- Skocznia będzie pokryta głównie sztucznym śniegiem, który swoją konsystencją przypomina piasek. W związku z tym ważne będzie lądowanie. Wierzę, że organizatorzy dobrze wykonają swoją pracę i odpowiednio przygotują zeskok - stwierdził Kamil Stoch.

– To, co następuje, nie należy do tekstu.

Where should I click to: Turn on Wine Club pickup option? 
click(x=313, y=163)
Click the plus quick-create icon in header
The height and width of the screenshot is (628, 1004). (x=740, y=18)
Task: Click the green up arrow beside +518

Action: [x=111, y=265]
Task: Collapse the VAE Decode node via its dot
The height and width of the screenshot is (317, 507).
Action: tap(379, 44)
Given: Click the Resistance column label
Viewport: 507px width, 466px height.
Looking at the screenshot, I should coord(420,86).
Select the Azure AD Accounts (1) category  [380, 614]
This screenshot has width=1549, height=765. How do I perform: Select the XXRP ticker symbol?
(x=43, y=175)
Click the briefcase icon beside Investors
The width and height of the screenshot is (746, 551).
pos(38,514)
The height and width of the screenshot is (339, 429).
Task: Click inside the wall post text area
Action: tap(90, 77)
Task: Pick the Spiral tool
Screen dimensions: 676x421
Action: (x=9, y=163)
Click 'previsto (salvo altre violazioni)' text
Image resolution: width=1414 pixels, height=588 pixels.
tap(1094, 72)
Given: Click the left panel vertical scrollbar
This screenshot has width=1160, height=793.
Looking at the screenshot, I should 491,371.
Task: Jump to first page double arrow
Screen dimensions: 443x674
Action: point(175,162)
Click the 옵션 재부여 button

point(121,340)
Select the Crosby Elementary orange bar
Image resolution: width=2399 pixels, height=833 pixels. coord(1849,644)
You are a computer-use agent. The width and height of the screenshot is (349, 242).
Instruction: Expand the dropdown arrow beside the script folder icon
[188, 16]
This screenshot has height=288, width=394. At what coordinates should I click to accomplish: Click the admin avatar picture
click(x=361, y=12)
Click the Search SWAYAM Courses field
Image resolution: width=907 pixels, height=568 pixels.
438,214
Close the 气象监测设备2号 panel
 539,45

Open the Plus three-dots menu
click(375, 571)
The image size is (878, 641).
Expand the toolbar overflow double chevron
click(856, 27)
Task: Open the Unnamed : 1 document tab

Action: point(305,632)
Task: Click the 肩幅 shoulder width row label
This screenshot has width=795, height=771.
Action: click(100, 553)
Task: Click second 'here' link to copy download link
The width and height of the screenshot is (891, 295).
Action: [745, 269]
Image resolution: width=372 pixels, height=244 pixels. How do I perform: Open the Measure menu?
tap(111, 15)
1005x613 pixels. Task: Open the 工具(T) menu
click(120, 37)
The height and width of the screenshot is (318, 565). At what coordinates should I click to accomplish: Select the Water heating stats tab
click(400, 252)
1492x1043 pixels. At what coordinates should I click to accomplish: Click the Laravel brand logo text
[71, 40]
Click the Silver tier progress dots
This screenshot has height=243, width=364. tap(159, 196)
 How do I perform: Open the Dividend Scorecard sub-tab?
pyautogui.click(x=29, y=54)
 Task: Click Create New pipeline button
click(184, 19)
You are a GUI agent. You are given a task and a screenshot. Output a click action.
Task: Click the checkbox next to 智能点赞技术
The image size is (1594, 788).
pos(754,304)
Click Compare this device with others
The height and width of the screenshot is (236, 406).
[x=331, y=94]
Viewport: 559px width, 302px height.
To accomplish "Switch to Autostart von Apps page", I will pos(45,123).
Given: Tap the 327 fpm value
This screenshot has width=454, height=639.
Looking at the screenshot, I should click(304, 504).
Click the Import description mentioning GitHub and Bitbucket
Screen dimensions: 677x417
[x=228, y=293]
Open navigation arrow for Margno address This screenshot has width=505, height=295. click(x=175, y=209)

Zdobywca Kryształowej Kuli w sezonie 2013/2014 właśnie w Klingenthal stracił szanse na obronę trofeum. Z pozoru niegroźna kontuzja stawu skokowego wyeliminowała Polaka z udziału w aż dziewięciu konkursach indywidualnych. - To co wydarzyło się na początku ubiegłego sezonu było całkowicie niezależne ode mnie. Nie mogłem przewidzieć tego, że przytrafi mi się taki uraz. Niestety nie jest powiedziane, że już nigdy z czymś podobnym nie będę się zmagał. Trzeba być przygotowanym na każde okoliczności. Jestem jednak w dobrej myśli. Bardzo solidnie przepracowałem okres przygotowawczy. Tym samym mam w sobie dużo spokoju - zapewnił podopieczny Łukasza Kruczka.
Przed rozpoczęciem każdego sezonu świat skoków narciarskich spekuluje, co zmieniło się w sprzęcie poszczególnych zawodników, zwłaszcza tych z czołówki. - W moim przypadku kombinezon i narty zostały te same - powiedział Stoch, dodając: - Wyścig zbrojeń na pewno pcha ten sport do przodu. Poziom podnosi się i można skakać coraz dalej, jeśli zostają zachowane wszystkie przepisy bezpieczeństwa. Dla nas, zawodników ważne jest, aby się w tym nie pogubić. My musimy skupić się przede wszystkim na pracy, bo sam sprzęt za nas nie skoczy. Największą robotę w dobrym skoku musi cały czas wykonać skoczek - podkreślił mistrz świata z Val di Fiemme.
Oprócz złotego medalu z Włoch zawodnik z Zębu ma w swoim dorobku dwa mistrzostwa olimpijskie z Soczi, Kryształową Kulę oraz 15 triumfów w indywidualnych konkursach Pucharu Świata. - Motywacji do skakania mi jednak nie brakuje - szybko zaznacza Stoch. Co zatem sprawia, że tak utytułowany skoczek nadal ma sporo chęci, by usiąść na belce startowej? - Cały czas czerpię radość ze skakania. Im dłużej lecę w powietrzu, tym więcej odczuwam frajdy z tego. Chcę to robić dalej, a jeśli przy okazji uda mi się wygrać kolejne laury, to będę bardzo zadowolony - zakończył rozmówca.
Lider Biało-Czerwonych znalazł się na liście siedmiu zawodników powołanych przez trenera Kruczka na inauguracyjne zawody w Klingenthal. Polacy i pozostali skoczkowie rywalizację na Vogtlandarena (HS140) rozpoczną od piątkowych kwalifikacji do niedzielnego konkursu indywidualnego. Z kolei w sobotę odbędzie się rywalizacja drużynowa.